## Task requirements
Go through the entries and copy every line that has the string "computer" in it.

--- Input data Enclosed Below ---

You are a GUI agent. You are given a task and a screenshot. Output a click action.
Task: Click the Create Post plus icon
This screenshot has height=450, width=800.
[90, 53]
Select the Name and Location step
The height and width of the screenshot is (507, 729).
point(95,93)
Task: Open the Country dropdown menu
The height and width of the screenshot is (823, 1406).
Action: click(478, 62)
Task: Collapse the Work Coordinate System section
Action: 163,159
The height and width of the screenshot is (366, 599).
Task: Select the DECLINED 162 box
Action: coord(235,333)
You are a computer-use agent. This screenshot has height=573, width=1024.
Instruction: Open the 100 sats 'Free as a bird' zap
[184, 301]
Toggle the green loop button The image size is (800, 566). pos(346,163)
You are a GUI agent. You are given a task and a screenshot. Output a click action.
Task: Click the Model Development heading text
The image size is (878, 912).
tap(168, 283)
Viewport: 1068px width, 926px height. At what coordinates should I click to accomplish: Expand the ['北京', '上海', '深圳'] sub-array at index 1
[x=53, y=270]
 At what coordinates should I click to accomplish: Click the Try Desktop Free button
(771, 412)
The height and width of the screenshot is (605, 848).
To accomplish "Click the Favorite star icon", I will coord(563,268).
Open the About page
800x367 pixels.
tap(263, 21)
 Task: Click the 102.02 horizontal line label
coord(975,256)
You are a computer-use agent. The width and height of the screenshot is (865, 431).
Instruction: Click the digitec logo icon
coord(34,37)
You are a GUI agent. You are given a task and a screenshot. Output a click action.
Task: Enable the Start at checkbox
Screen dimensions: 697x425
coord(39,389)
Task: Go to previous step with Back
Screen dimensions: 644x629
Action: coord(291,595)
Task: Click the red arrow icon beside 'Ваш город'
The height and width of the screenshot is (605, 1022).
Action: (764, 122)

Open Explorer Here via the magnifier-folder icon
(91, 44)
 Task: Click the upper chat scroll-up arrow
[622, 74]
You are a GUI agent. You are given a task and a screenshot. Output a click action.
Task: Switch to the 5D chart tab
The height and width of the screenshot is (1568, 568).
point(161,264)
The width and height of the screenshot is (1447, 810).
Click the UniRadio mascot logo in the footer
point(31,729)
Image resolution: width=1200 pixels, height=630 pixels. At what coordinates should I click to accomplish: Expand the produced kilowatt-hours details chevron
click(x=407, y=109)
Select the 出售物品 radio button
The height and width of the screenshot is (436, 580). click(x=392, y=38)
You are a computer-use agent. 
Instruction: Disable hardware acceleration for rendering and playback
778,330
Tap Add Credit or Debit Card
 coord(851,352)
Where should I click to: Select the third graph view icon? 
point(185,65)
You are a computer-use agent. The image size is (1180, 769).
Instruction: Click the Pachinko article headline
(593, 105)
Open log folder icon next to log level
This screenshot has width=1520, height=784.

--- End of Enclosed Input data ---

## Completed task
You are a computer-use agent. This screenshot has height=573, width=1024.
You are a computer-use agent. The width and height of the screenshot is (865, 431).
You are a computer-use agent. 
You are a computer-use agent. The image size is (1180, 769).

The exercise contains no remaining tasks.